Your work in this exercise will be completed across two files:

  1. Simpy.py - This is the Python module where your Simpy class is implemented.

  2. SimpyDemos.ipynb - This is the Jupyter Notebook file that walks you through each of the methods of Simpy and provides sample uses. There are additionally a few check for understanding cells that will ask you to solve problems in terms of methods you previously implemented.

The descriptions of the functions you will need to implement, as well as example code that makes use of those functions once they are correctly implemented, can be found in the SimpyDemos.ipynb file.

If your screen is large enough, you are encouraged to open these files side-by-side in VSCode by dragging the tab of one to the right side of VSCode so that it changes to a split pane view. Closing your file explorer can help give you additional horizontal space.

Be sure to save your work in Simpy.py before reevaluating cells in SimpyDemos.ipynb. Sometimes the Jupyter Notebook can reach a bad state and the only way to fix is to close your ipynb tab and reopen a new one, thus restarting the kernel.

Corrections

If there are corrections or clarifications needed to the instructions in the ipynb file, they will post in this section.

In the SimpyDemos.ipynb file, we try to test your __add__ method by creating a new Simpy object and storing it in a variable named a and then printing the result of a + 1. Since 1 is interpreted as an int rather than a float, isinstance(rhs, float) would return False. To avoid this causing any errors, make sure you first test whether rhs is an instance of a Simpy and then use an else block to cover the case that rhs is an instance of a float OR you can edit the notebook cell to be a + 1.0. Either will be fine, and will ultimately not impact the autograded score at all.

Autograding

Login to Gradescope and select the assignment named "EX12 - Simpy. You’ll see an area to upload a zip file. To produce a zip file for autograding, return back to Visual Studio Code.

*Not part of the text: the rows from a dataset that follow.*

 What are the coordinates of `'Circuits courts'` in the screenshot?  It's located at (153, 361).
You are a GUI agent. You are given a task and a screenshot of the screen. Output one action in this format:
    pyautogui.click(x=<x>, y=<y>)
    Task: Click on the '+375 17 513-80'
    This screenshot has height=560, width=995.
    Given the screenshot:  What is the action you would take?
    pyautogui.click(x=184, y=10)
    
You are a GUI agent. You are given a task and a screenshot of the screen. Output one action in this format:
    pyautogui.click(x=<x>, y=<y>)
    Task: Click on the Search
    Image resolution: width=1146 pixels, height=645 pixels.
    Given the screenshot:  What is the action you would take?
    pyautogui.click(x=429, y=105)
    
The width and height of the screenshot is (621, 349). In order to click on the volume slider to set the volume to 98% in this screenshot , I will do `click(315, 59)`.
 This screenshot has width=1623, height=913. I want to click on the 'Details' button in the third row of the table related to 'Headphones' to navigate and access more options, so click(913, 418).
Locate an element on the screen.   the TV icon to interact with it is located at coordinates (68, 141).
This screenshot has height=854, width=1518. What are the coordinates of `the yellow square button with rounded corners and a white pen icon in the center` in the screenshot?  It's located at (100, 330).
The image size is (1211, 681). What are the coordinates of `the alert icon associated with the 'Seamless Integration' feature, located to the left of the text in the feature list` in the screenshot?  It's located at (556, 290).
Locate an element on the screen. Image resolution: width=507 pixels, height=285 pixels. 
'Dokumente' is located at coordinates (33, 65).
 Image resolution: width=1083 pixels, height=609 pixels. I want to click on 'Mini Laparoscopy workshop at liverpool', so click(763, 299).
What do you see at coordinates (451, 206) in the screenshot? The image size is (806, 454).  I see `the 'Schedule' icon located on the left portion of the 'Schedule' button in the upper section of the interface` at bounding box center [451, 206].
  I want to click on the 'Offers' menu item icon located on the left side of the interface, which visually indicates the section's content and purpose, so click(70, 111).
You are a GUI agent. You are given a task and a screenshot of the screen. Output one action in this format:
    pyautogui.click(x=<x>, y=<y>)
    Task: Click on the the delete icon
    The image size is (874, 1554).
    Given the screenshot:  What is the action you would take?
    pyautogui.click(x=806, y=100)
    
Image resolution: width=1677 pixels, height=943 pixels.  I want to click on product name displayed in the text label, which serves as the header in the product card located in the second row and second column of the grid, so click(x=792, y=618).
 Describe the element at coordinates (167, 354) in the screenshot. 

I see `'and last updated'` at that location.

If you do not see a Terminal at the bottom of your screen, open the Command Palette and search for “View: Toggle Integrated Terminal”.

To produce a zip file for ex12, type the following command (all on a single line):

python -m tools.submission exercises/ex12

In the file explorer pane, look to find the zip file named “21.mm.dd-hh.mm-exercises-ex12.zip”. The “mm”, “dd”, and so on, are timestamps with the current month, day, hour, minute. If you right click on this file and select “Reveal in File Explorer” on Windows or “Reveal in Finder” on Mac, the zip file’s location on your computer will open. Upload this file to Gradescope to submit your work for this exercise.

Autograding will take a few moments to complete. For this exercise there will be 10 points manually graded to just verify that you ran the notebook cells. If there are issues reported, you are encouraged to try and resolve them and resubmit. If for any reason you aren’t receiving full credit and aren’t sure what to try next, come give us a visit in office hours!